Beer of the Week – Garden Ale

wpid-img_20150209_083642.jpgThe beer: Stone & Wood Garden Ale.

Where did it come from?: From the brewery. No, I’m not being a smartarse, I actually got a few bottles sent from the brewery for me to review. And that’s something I wish more breweries would do – send me beer. I love it when a beer package arrives at work for me.

What’s it like?: It’s really tasty. The dark colour tricks you into thinking it’s going to be stronger than it is. On the nose there are some light fruit notes and when I drank it, they slid back behind the malt characters. And at 3.8 per cent, it’s a mid-strength beer that doesn’t taste like anything’s missing.

Why do you like it?: I like it because I’ve got a thing for really good mid-strength beers. See, when you brew a mid-strength, you usually use less malt than a full-strength beer, which usually ends up feeling a bit thin. It can be quite easy to tell there’s something missing.
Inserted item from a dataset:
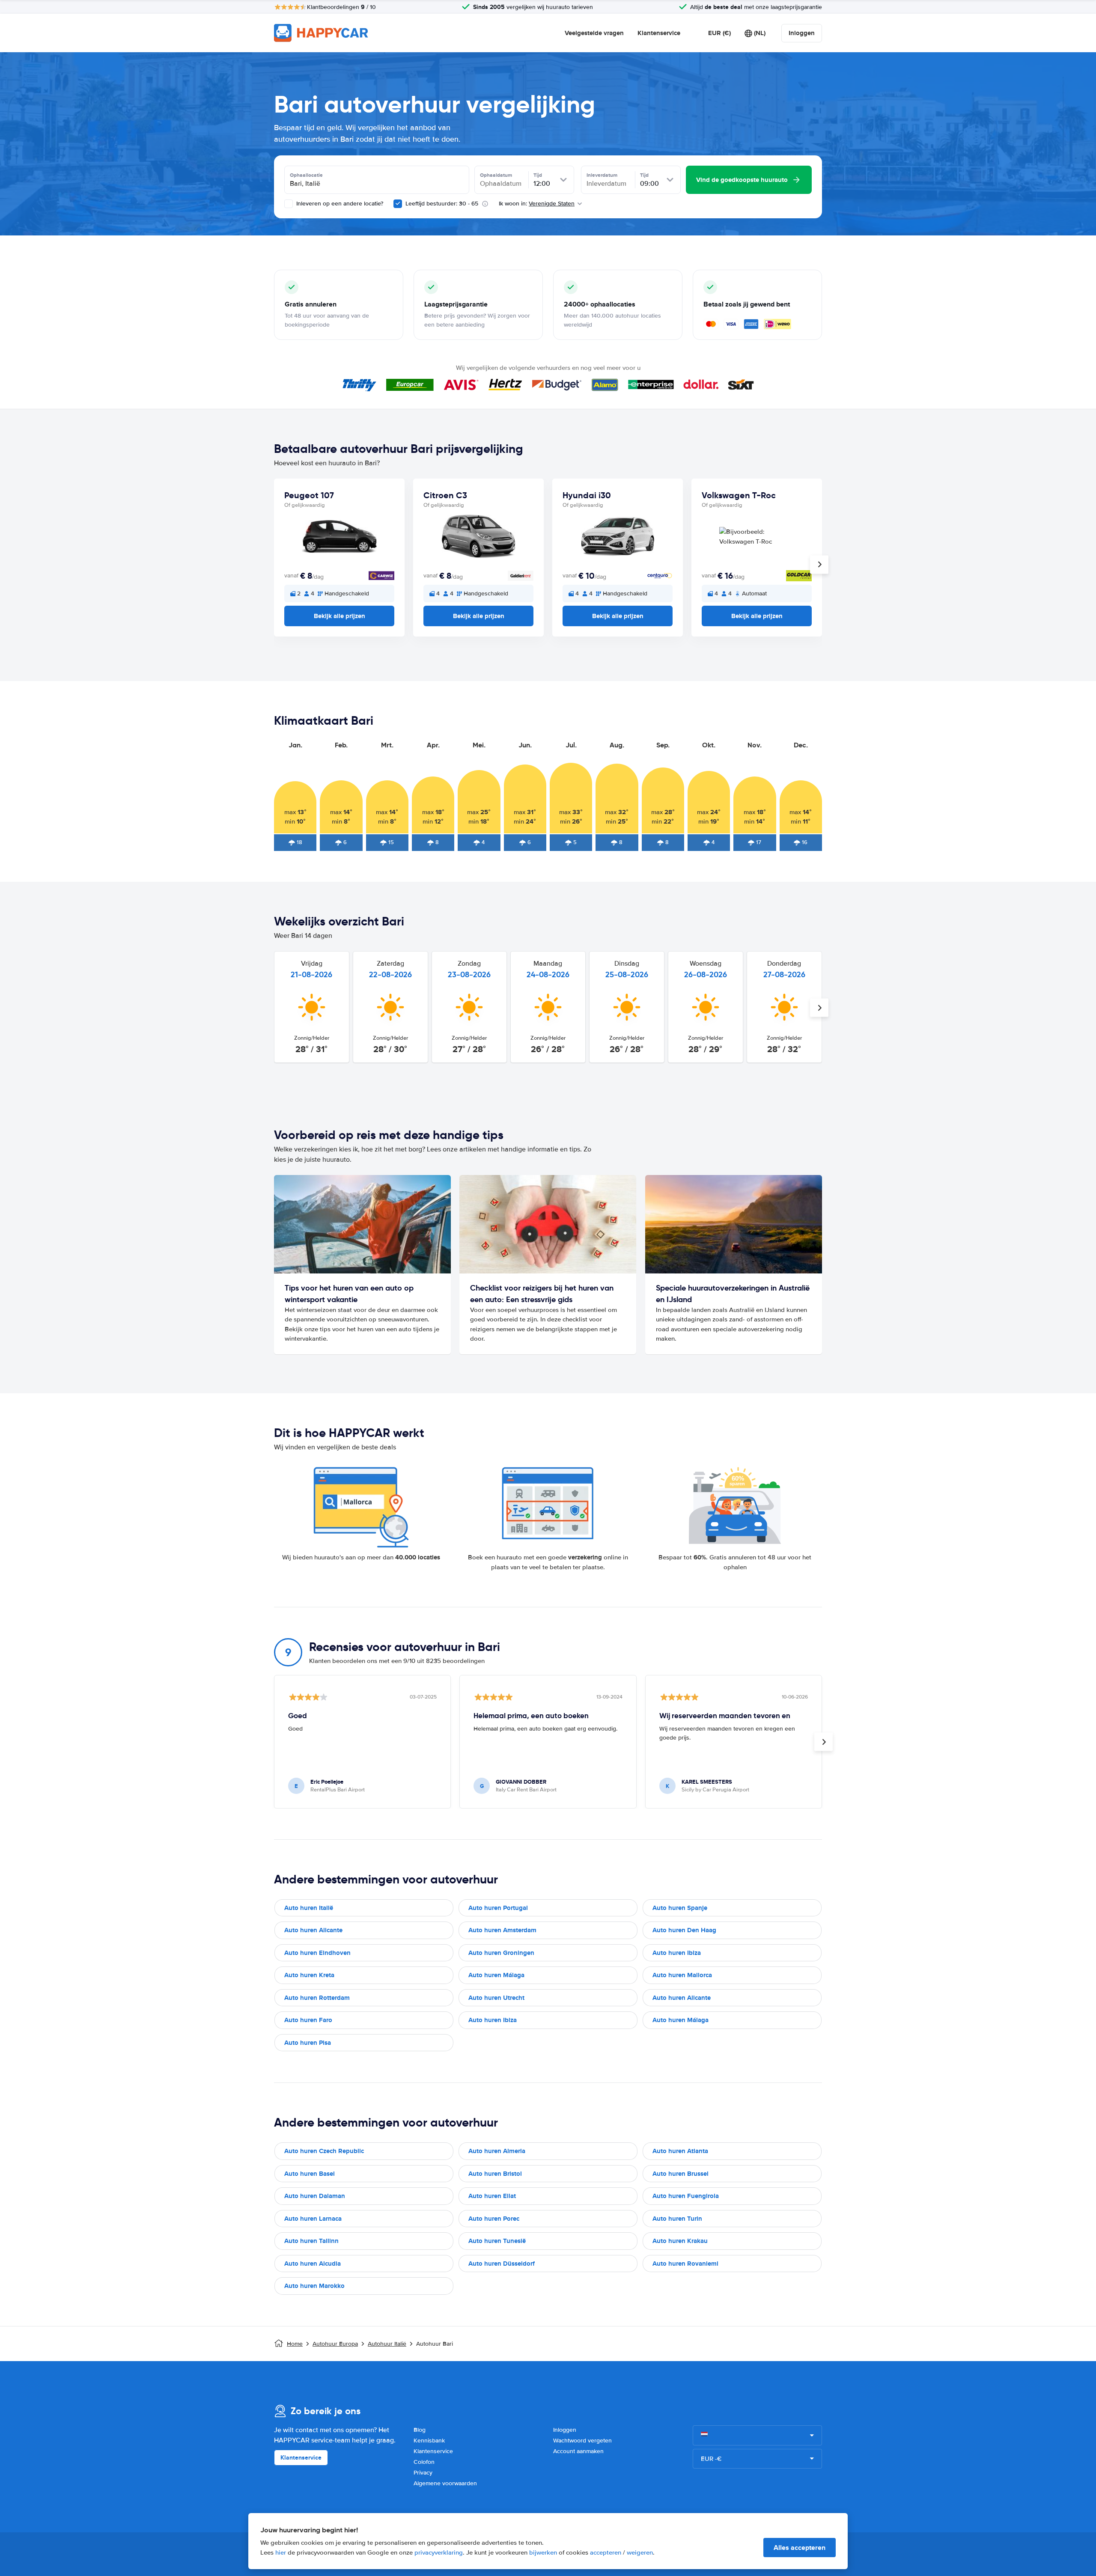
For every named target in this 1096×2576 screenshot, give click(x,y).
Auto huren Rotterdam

But that’s not the case here.

I also like lower-alcohol beer because it tests the skill of the brewer. High ABV beers give a brewer heaps of room to hide mistakes or dodgy brewing practices. Go below 4 per cent and there’s nothing to hide behind – you’ve got to know your shit. And the Stone & Wood people obviously do.

Finally, I just think we should have more mid-strength beers. You can drink more without getting tanked and less alcohol equals less fat which equals less beer gut.

Okay, now you can tell the story you think is funny/interesting?: The beer is promoted as coming out ‘‘just in time for summer’’. Which is odd, given that it was released in early February when summer was already two months gone.

It should have been released earlier because it’s a cracking good beer for summer. Here’s hoping March is a pretty warm month too.

4 replies »

  1. “You can drink more without getting tanked and less alcohol equals less fat which equals less beer gut.”

    That’s not strictly true. If the brewer opts to use the same malt profile as a full strength beer and terminate the fermentation early (compensating for the sweet maltiness with more bittering hops), then that would have more calories in it than the equivalent full strength beer. Which is perhaps why Carlton Cold has more calories than Guinness, for example.